Chinese conglomerate HNA Group Co. Ltd. has placed nine offshore office and hotel real estate assets up for sale, Mingtiandi reported, citing a divestment list obtained by local digital news outlet The Paper.
HNA's nine properties comprises five grade A office assets in London and New York, as well as four hotels spanning the U.S., Europe, Australia and the south Pacific, the Oct. 14 report added. The office properties hitting the market include Reuters' London headquarters and Tishman Speyer's US$3.2 billion The Spiral complex in Brooklyn, N.Y.
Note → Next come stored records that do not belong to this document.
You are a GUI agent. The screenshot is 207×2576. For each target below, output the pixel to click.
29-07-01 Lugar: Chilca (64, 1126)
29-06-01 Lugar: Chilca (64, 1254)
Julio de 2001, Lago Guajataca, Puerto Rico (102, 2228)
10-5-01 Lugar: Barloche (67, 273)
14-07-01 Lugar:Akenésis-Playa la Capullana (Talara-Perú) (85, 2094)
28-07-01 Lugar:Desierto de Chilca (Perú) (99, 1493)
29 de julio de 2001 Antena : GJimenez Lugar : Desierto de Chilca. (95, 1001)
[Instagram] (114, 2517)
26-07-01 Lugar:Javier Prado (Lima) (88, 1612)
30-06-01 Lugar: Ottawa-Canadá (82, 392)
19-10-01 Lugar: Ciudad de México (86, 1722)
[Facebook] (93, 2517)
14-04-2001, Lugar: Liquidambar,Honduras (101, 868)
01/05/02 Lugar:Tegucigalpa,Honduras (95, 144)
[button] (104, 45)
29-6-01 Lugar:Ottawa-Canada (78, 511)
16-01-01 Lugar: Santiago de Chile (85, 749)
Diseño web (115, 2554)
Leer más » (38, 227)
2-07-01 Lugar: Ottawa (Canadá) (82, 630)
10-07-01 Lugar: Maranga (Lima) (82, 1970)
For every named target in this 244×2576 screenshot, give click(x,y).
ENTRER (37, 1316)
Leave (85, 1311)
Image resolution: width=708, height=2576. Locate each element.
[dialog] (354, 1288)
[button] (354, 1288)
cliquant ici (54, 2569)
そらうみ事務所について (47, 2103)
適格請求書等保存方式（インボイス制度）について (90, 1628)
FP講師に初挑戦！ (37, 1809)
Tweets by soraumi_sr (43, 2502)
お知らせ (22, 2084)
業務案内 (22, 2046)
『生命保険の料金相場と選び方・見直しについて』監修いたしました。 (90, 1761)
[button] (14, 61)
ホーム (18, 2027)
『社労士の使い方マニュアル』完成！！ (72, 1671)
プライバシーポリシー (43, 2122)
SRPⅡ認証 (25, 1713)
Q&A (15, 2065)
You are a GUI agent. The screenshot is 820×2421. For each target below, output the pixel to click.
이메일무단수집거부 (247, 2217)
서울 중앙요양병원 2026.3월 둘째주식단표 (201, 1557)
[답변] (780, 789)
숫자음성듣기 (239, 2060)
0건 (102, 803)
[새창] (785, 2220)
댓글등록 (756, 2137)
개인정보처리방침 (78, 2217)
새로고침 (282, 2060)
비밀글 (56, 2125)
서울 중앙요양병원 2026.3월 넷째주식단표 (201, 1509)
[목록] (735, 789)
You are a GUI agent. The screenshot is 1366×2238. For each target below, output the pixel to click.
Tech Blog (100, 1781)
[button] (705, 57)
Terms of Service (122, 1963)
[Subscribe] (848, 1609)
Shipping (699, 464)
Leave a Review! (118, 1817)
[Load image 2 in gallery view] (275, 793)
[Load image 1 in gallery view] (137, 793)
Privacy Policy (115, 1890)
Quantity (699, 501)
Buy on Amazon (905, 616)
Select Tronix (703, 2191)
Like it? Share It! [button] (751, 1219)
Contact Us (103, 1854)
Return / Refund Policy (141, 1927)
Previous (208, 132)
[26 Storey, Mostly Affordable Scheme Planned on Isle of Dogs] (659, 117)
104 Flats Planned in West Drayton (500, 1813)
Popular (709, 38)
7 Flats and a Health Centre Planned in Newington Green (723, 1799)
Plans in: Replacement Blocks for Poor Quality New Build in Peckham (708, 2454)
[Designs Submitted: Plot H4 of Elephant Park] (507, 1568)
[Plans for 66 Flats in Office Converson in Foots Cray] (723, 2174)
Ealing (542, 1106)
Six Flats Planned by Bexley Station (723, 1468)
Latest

The Reuters headquarters at 30 South Colonnade in London's Canary Wharf business district was picked up by HNA in 2015 for £235 million. Additionally, the company is also looking to sell its 17 Columbus Courtyard office asset at Canary Wharf that it purchased at £140 million in 2016. The news outlet cited earlier Bloomberg reports that both properties could possibly be sold at a loss to potential buyers.
In New York, aside from The Spiral office development, HNA is also looking to dispose of a US$767 million project that is currently being constructed and a stake in the 10-floor The Wheeler office project in Brooklyn, in which it committed US$207 million, with US$168 million already contributed.
The hotel properties in the nine-asset list include the 165-room Cassa Hotel on New York's 45th Street that HNA picked up for US$130 million in 2012; the Aitken Hill conference center in Melbourne it purchased for A$100 million in 2016; a resort on Bora Bora in the south Pacific; and the 187-room Tangla Hotel in Brussels, which opened in May 2017.
The nine assets are part of the debt-laden Chinese company's plans to sell 82 properties valued at a total of at least US$11 billion, both domestically and abroad. HNA's latest attempts to shed its real estate assets comes on the back of one of its units defaulting on a 300 million-yuan principal of a trust loan that matured Sept. 10, with the group's total debt standing at US$95 billion as at June-end, Mingtiandi reported. The June debt valuation marked a trim of 10.7% from its debt levels at 2017-end.
As of Oct. 12, US$1 was equivalent to 6.92 yuan.